Replicator dynamics would lead us to 2-2. So now if you want you say what's our

model of people, you say, 'We have two different models. One model's rational

actors, Rational actors are g oing to choose 2-2. Another model is people use

this simple rule; this learning rule called [inaudible] dynamics. And if we use

this learning rule called [inaudible] dynamics and unless we start out with a

whole bunch of hours, we're probably also going to end up With everybody shaking. So

that's great, it gives us another motivation for sort of, figuring out why

we're going to get the outcomes we're going to get. Well now we can ask the

question though, does repetitive dynamics always give us the same thing that we get

if we thought about sort of, super smart people playing the game. Well, let's see.

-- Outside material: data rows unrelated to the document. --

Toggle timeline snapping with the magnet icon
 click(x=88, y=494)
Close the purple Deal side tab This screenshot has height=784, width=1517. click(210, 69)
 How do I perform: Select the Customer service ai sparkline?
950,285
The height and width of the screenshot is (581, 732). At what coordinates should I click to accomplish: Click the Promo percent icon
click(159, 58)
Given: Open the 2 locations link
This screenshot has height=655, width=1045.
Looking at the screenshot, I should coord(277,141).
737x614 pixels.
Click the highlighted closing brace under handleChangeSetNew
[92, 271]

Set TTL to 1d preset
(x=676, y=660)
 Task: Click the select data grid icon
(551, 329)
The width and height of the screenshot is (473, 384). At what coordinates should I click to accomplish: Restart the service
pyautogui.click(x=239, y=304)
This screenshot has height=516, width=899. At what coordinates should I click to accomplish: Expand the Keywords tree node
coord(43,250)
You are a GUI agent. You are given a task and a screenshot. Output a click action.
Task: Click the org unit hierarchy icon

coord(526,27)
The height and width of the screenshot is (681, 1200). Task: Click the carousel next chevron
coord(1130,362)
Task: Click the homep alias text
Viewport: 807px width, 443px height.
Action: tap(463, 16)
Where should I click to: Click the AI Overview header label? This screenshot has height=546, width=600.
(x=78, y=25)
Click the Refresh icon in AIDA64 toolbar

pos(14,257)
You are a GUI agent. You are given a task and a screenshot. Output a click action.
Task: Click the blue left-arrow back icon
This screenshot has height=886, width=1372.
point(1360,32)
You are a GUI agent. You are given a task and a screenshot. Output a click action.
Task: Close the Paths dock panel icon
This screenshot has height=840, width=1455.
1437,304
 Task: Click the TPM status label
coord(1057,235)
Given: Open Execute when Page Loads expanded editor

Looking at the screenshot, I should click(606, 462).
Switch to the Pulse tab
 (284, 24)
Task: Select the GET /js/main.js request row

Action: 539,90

Here's another game and this is called the SUV/Compact game. So here's [laugh] how it

works. You can either drive an SUV or drive a compact car. If you drive an SUV,

your payoff is just gonna be two. Because you just drive your SUV, listen to the

radio, it doesn't matter. If you drive a compact car, and you run into someone

who's driving an SUV, your payoff is gonna be zero. And I don't mean physically run

in, but I mean if you're just driving [inaudible] and you see one, somebody else

has an SUV, there's two things going on. One is, you probably can't see around the

SUV, so that's bad. And also, you're gonna feel a little bit unsafe, so that's also

bad. But, if you're driving a compact car, and the other person is driving a compact

car, your path is gonna be three, cause you're both getting better gas mileage,

you can see around the other car, you feel safe, everybody wins. So if you're

thinking about rational people playing this game, you think, okay, what would you

want to do, you might think well look, three three's got the higher payoff, and

it's an equilibrium because if we're both driving compacts, then we have no reason

to switch. You'd think, that's what you get. Well let's hear what we get from

replicator dynamics. So let's start out with again, half the people driving SUVs

and half the people driving contracts, compacts. Let's figure out the way. On

SUVs. Well, half the people are playing, are driving SU Vs. And your payoff if

you're driving an SUV regardless of who you meet is two. So, the weight on SUVs is

just gonna be one. What about the weight on compacts? Half the people drive

compacts. Now, what's their payoff? If you're driving a compact half the time you

meet someone with an SUV. So that gives you a payoff of zero. And half the time

you meet someone driving a compact and that give you, so half the time you're

gonna get a payoff of three. So that means your total payoff is gonna be three

fourths. So the weight on SUV's is one, The weight on compacts is three fourths.

So now I wanna ask what's the probability that someone drives an SUV in the next

period, That's gonna be one. Over one plus three fourths, which is going to be four

sevenths? And if that's what the property is when somebody drives a compact, that's

gonna be three fourths over one plus three fourths, which is three sevenths. So, what

we see is we're gonna see a drift toward SUV's. And so, what we're gonna get in

this game is that people drive SUV's. [inaudible] We put replicate dynamics on

this game, we don't get 3,3, as an outcome, we're more likely to get 2,2 as

an outcome. And, what's gonna happen is evolution leads us to something that's

sub-optimal. So now we've learned something interesting, that these

replicator dynamics, this evolution of strategies leads us not to the optimal

thing which is 3-3 but leads us to 2-2. There's actually a book written on this

that's called high and mighty by Keith Bradshoe, where he talks about, why is it

that people drive these big SUVs if it doesn't make sense? Bradshoe makes and

argument that it's really through the evolution of choices that have caused us

to all be driving SUVs when we'd be collectively be better off if we were

driving the compacts. And it's evidenced by this picture here, you can see that in

the little car, you're sort of frightened by the big car and you can't see around

it, and so as a result, the dynamics, So led us towards big cars, even though we

collectively would be better off if we were all driving, Smaller cars. Alright,

what have we learned in this lecture? We've learned that one way to think about

what people decide to do is to construct a model based on [inaudible] dynamics. And

[inaudible] dynamics, they capture two fundamental social processes. One is the

fact that people are fairly rational. We copy. We take optimal actions. Another

thing that people tend to do, is we tend to copy other people. Cuz if we write down

a model where people do both, were we sort of try to do the thing that best but also

copy other people or think of combing those, we copy people who are doing well.

What we say is that's the way the sort of think about a population of people might

go. Now we saw in some cases like the shape [inaudible] game that's going lead

us to make the optimum choice. But then we saw other games, like the SUV compact car

game that in fact, it didn't let us choose something that is safer the SUV, than not

the thing that we choose if we were rational and sat back, and said what's the

best choice here. So [inaudible] dynamics really interesting way to model learning

and give us sort of surprising insights into some games what is likely to happen,

different insights then we get if we assume people were quote UN-quote

rational. Alright, Thanks.